Furthermore, the non-significance of the test does not mean that the fixed effect is 0 -- only that you can't prove that it's not with this method and these data.

Your fixed effect might also not be significant because it is highly correlated with another fixed effect. You're basically trying to do model selection using Wald statistics, and that's a method known to produce ambiguous results.

I'm sure there isn't a bug in lmerTest, but it might not be the right tool for the job. It's an approximate test whose results, I feel, would be hard to interpret with a model as complex as this one.

If it were me, I would first get the children off the street. Average the response over each person and do a fixed-effects only model on those variables that are applied at the person level. I would then attempt to get rid of variables that had no impact -- possibly using a lasso, or a best subsets. Then I would model a random effects model that included the within-person variables and the between person variables that I had selected in the previous step. This approach is not guaranteed to produce the best model, but you're going to have to simplify something here if you don't want to get lost in all the variables.

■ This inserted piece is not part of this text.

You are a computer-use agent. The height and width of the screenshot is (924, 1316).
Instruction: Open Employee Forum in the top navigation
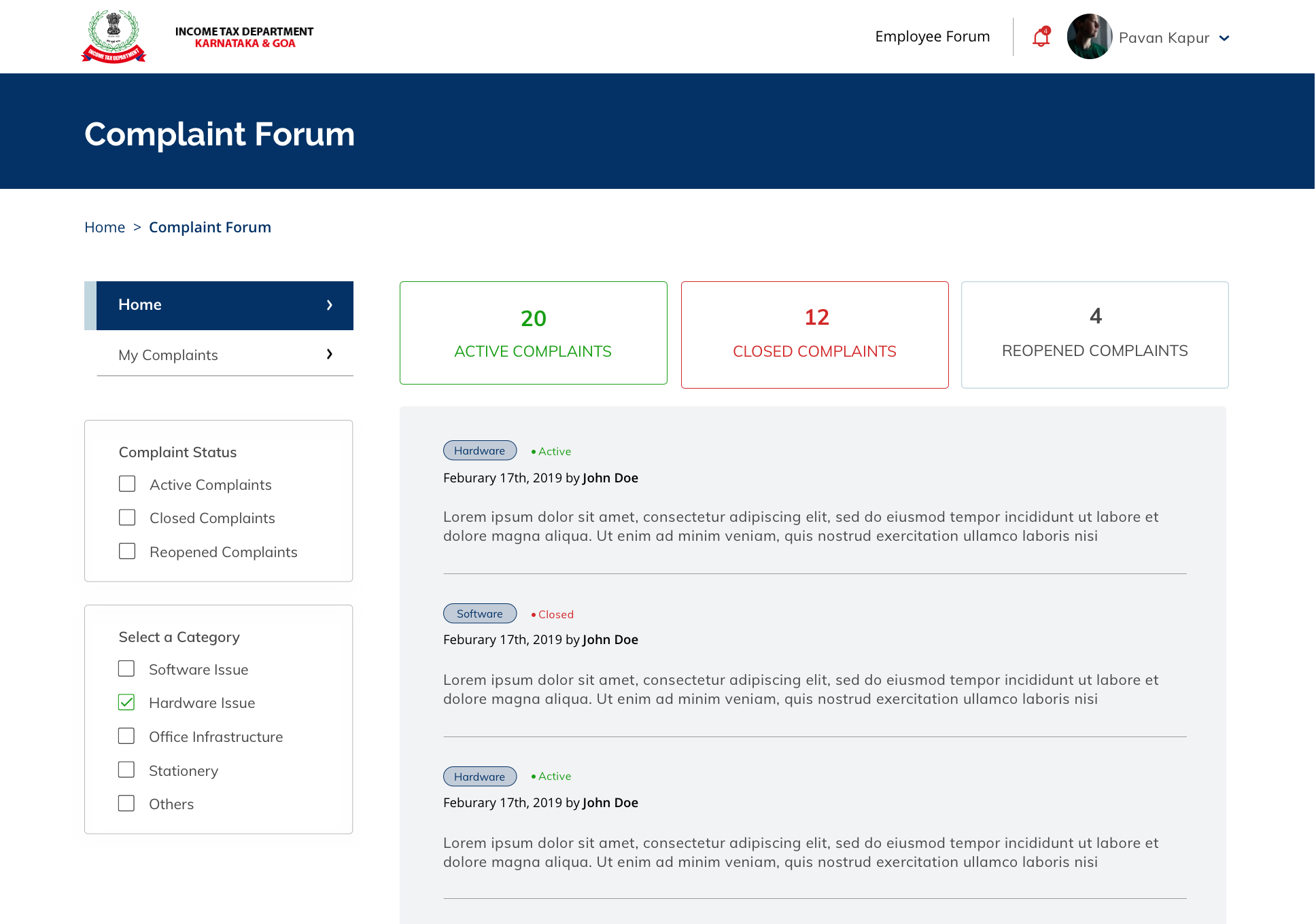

Another problem here is that lmerTest basically relies on classical likelihood theory to work its magic. But if you read the fine print, you can see that this theory assumes the maximum is at an interior point of the parameter space. This assumption fails when you are testing whether a random effect is zero ... because if it is, the true solution is on a boundary of the parameter space. So you want to be sure in advance that the random effects included in the model are actually greater than zero.